Exercise instructions
**a.** Answer these questions about the hotplugging thread, one answer per line:
(i) What is euphoriq running when the delay is noticed?
(ii) What governor is nklenchik using on leankernel?
(iii) According to pbj420, what does hotplug in Franco's kernel do when the screen goes off?
**b.** Reproduce the text of the hotplugging thread starting at "So i'm running" and ending at "are u using?".

Document text
※
# Is hotplugging really worth it?



## euphoriq (Dec 24, 2011)

So i'm running francos #13 nightly right now and i have noticed something.
When i turn on hotplugging from the market app, there is a noticeable delay when pressing the power button and the homescreen turning on, this is not present when not hotplugging.

My question is, is there really any considerable difference in battery when hotplugging or not? Isn't the phone in deep sleep when the screen goes off anyways?


----------



## pbj420 (Aug 24, 2011)

The little bit of lag ur seeing might be due the one CPU being shut off when the goes off. That is what hotplug does in Franco's kernal, turns one CPU off when screen goes off then back on again with screen on. What governor are u using?

Sent from my Galaxy Nexus using Xparent Cyan Tapatalk


----------



## nklenchik (Dec 1, 2011)

I'm on leankernel...what's the hotplug Governor do itself? I'm on interactivex and that seems to run better, but does it essentially do the same thing you just said?


----------



## pbj420 (Aug 24, 2011)

nklenchik said:


> I'm on leankernel...what's the hotplug Governor do itself? I'm on interactivex and that seems to run better, but does it essentially do the same thing you just said?


To my understanding, yes it is the same thing on lean kernal when use interactivex governor. Just with Franco's kernal u have the option to use hotplug on all the governors. I would then assume that by using hotplug along with maybe interactive or performance governor would reduce if not get rid of all lag on Franco's kernal.

Sent from my Galaxy Nexus using Xparent Cyan Tapatalk


----------



## pbj420 (Aug 24, 2011)

I have been using the hotplug feature even before it was stable on couple different kernals, and my phone charges faster when i use hotplug. Even timed it at first. Difference of about 20 for me. I would also assume that it has something to do with both CPU not running when the screen is off.

Sent from my Galaxy Nexus using Xparent Cyan Tapatalk


----------



## nklenchik (Dec 1, 2011)

pbj420 said:


> To my understanding, yes it is the same thing on lean kernal when use interactivex governor. Just with Franco's kernal u have the option to use hotplug on all the governors. I would then assume that by using hotplug along with maybe interactive or performance governor would reduce if not get rid of all lag on Franco's kernal.
> 
> Sent from my Galaxy Nexus using Xparent Cyan Tapatalk


Hmmm maybe I'll jump to franco's kernel. What's the hotplug in the market that you guys are talking about? didn't see anything when I searched for it haha


----------



## euphoriq (Dec 24, 2011)

Using hotplug with any governor gives me lag between pressing power and the lockscreen coming up, no lag while using the phone though.
※
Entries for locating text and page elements

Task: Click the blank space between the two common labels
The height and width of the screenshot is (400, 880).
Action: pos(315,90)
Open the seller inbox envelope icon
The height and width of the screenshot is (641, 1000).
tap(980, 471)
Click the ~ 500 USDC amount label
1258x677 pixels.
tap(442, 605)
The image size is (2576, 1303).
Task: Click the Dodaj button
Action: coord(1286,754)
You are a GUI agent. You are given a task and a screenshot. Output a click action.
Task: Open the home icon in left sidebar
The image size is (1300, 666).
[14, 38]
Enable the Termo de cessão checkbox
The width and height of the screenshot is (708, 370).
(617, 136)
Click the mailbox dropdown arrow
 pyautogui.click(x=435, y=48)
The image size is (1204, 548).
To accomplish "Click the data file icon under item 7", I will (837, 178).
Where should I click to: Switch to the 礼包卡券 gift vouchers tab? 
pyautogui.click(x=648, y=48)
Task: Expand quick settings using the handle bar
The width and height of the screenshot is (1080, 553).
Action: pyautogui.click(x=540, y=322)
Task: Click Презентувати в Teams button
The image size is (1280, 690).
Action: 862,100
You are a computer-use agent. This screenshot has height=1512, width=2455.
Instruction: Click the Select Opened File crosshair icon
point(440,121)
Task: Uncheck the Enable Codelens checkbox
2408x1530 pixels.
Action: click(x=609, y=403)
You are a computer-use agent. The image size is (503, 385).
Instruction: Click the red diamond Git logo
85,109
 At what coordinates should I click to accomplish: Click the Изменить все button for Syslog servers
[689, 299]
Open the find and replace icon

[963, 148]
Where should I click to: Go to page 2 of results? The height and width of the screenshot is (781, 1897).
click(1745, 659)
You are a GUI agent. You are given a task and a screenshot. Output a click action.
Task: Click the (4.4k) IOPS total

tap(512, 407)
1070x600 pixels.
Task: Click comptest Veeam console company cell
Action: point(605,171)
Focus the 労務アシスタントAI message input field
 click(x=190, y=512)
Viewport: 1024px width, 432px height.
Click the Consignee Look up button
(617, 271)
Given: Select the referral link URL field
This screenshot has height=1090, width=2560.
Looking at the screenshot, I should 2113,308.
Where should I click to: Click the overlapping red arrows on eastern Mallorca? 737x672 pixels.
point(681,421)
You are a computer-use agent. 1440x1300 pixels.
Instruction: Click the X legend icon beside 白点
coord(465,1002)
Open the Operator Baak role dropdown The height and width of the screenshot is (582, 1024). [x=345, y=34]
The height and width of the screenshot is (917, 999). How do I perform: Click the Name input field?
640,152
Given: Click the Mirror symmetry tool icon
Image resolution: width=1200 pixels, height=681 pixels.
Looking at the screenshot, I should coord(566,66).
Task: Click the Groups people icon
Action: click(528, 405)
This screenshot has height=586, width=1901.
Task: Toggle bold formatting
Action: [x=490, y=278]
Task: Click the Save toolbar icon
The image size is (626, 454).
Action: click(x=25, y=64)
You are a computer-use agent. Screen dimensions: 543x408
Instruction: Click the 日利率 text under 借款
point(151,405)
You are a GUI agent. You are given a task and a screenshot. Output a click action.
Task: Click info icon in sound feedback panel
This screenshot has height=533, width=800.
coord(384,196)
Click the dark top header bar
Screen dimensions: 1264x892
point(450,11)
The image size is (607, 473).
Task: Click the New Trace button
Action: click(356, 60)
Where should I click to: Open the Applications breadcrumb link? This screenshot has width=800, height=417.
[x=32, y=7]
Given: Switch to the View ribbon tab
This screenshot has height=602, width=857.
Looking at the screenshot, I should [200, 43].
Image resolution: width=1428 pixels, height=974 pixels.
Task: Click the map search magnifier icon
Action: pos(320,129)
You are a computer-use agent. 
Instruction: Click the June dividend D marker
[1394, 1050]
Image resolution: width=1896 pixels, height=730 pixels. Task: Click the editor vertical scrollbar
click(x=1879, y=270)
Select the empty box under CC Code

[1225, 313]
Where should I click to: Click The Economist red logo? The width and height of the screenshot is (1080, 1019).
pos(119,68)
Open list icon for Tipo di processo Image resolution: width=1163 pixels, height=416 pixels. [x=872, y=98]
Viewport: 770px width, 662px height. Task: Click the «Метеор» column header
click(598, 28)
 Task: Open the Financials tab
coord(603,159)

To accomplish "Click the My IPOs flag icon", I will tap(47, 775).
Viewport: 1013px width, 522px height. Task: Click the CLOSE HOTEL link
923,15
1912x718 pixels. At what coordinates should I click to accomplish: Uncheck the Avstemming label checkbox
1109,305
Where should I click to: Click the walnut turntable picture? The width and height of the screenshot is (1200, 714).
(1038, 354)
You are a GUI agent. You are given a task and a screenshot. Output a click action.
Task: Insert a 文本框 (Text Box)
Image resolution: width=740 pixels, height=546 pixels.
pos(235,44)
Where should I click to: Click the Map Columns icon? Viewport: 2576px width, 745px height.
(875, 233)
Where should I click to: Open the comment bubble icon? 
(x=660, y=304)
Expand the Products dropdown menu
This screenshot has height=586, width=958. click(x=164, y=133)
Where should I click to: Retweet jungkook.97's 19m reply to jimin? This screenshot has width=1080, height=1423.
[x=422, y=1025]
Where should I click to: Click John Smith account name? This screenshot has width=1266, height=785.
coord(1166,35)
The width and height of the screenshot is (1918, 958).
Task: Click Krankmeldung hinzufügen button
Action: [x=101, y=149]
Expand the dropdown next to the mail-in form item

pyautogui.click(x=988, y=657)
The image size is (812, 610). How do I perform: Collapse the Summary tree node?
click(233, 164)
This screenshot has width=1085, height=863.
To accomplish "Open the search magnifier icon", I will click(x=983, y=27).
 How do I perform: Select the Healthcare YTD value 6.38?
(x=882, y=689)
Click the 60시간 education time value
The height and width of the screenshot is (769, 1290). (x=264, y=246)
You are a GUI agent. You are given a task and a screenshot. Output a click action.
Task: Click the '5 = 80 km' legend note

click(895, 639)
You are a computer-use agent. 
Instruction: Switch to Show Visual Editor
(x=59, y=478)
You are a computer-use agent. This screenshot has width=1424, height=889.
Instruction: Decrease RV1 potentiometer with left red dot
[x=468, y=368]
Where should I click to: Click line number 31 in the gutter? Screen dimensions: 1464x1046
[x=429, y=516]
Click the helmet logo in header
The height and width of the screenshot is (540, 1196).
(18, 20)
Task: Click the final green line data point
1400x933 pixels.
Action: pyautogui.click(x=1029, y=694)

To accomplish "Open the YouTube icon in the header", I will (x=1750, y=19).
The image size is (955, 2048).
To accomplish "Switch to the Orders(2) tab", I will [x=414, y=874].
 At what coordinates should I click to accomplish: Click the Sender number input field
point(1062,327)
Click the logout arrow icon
※
Responses to the exercise
**a.**
(i) Francos #13 nightly
(ii) Interactivex
(iii) It turns one CPU off, then turns it back on when the screen comes on.

**b.**
So i'm running francos #13 nightly right now and i have noticed something.
When i turn on hotplugging from the market app, there is a noticeable delay when pressing the power button and the homescreen turning on, this is not present when not hotplugging.

My question is, is there really any considerable difference in battery when hotplugging or not? Isn't the phone in deep sleep when the screen goes off anyways?


----------



## pbj420 (Aug 24, 2011)

The little bit of lag ur seeing might be due the one CPU being shut off when the goes off. That is what hotplug does in Franco's kernal, turns one CPU off when screen goes off then back on again with screen on. What governor are u using?